--- RECORDS FOR PROCESSING ---

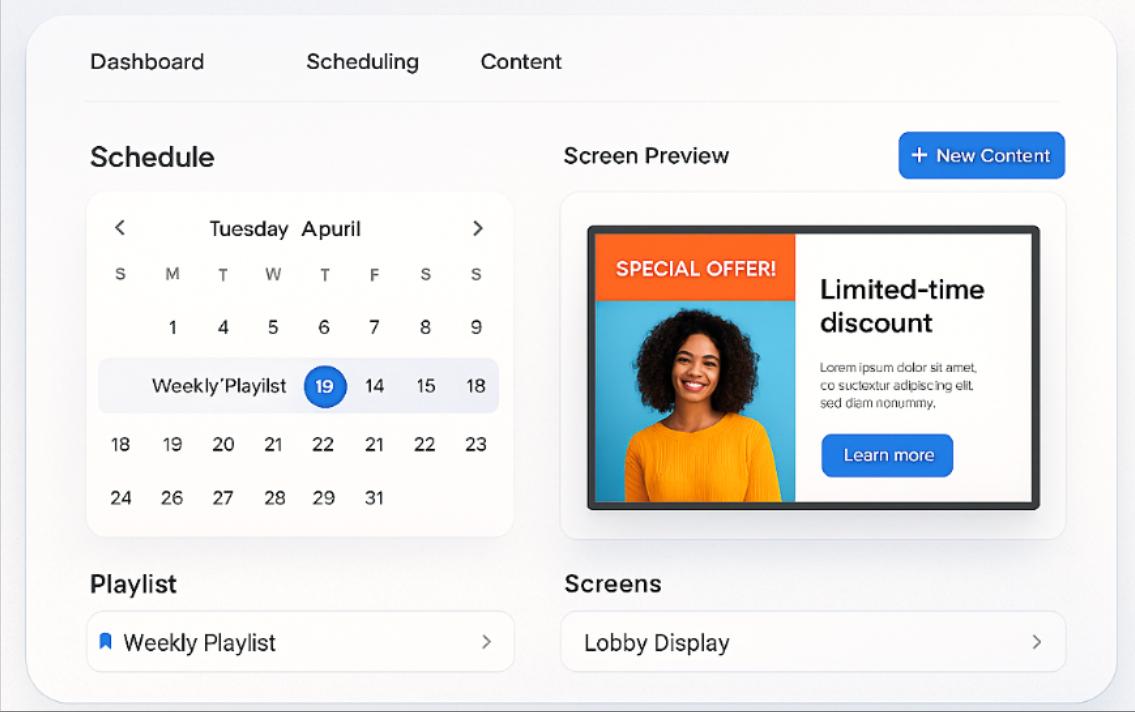Click the orange SPECIAL OFFER banner
1135x712 pixels.
(695, 268)
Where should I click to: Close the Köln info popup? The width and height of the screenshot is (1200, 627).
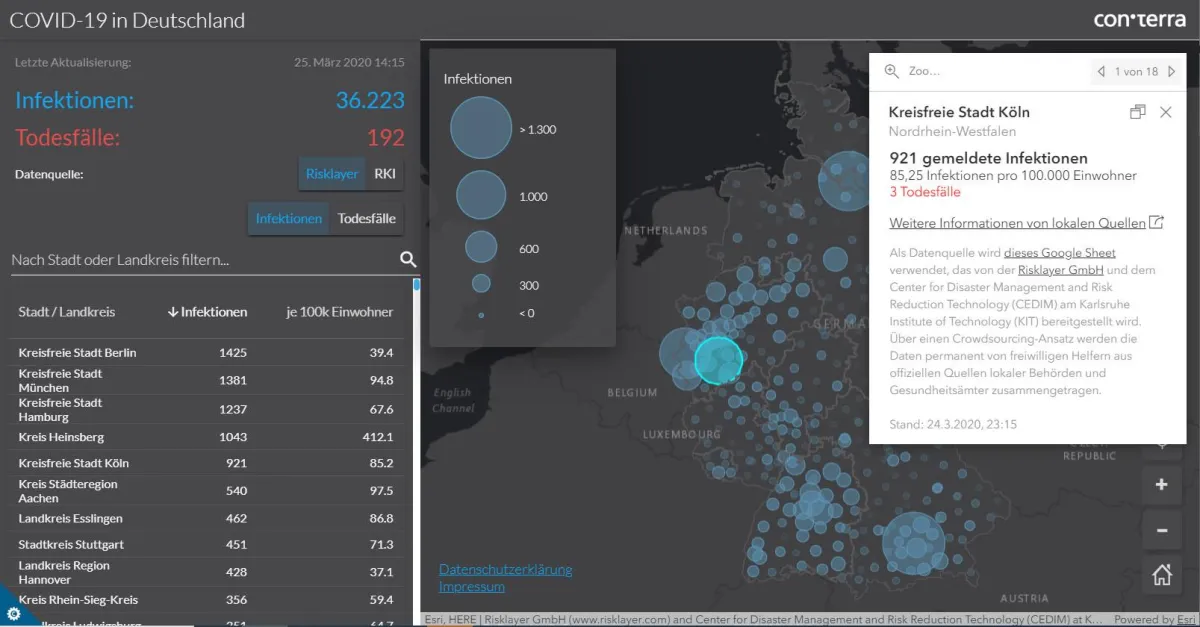point(1165,112)
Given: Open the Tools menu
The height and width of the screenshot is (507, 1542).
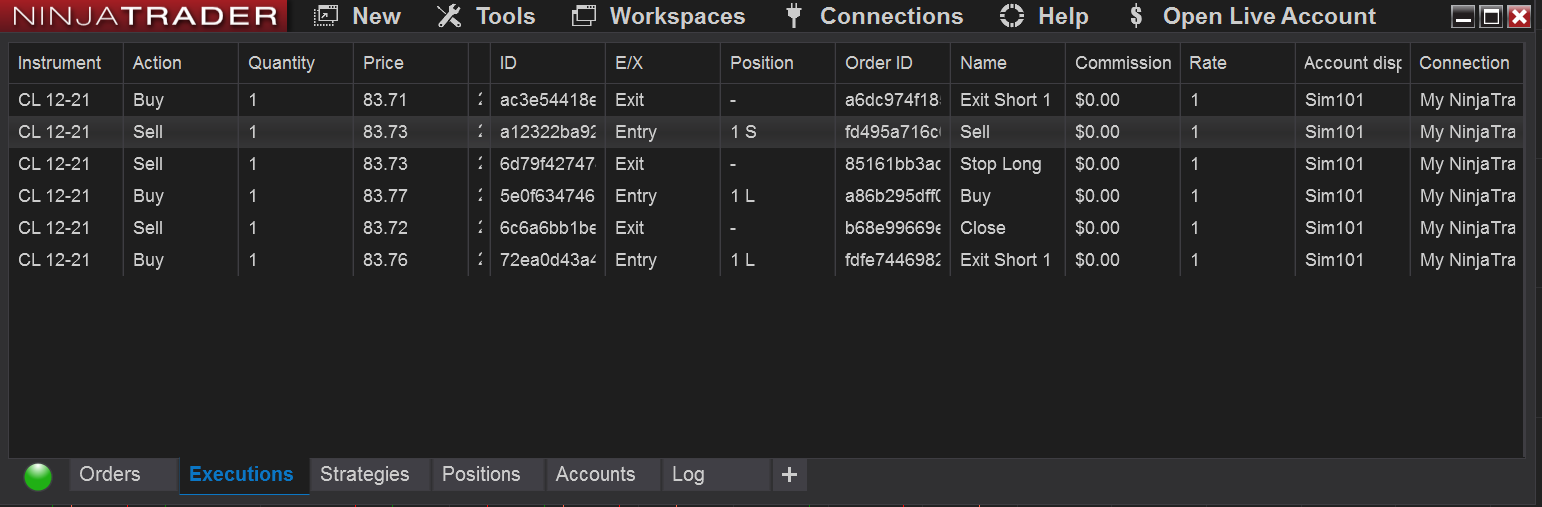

---

ABOUT THIS EXERCISE: Nothing is needed beyond an exact transcription of the lines from the one containing "Where should I" to the end of the entries above, with the pictures omitted.

EXERCISE OUTPUT:
Where should I click to: Close the Köln info popup? The width and height of the screenshot is (1200, 627).
point(1165,112)
Given: Open the Tools menu
The height and width of the screenshot is (507, 1542).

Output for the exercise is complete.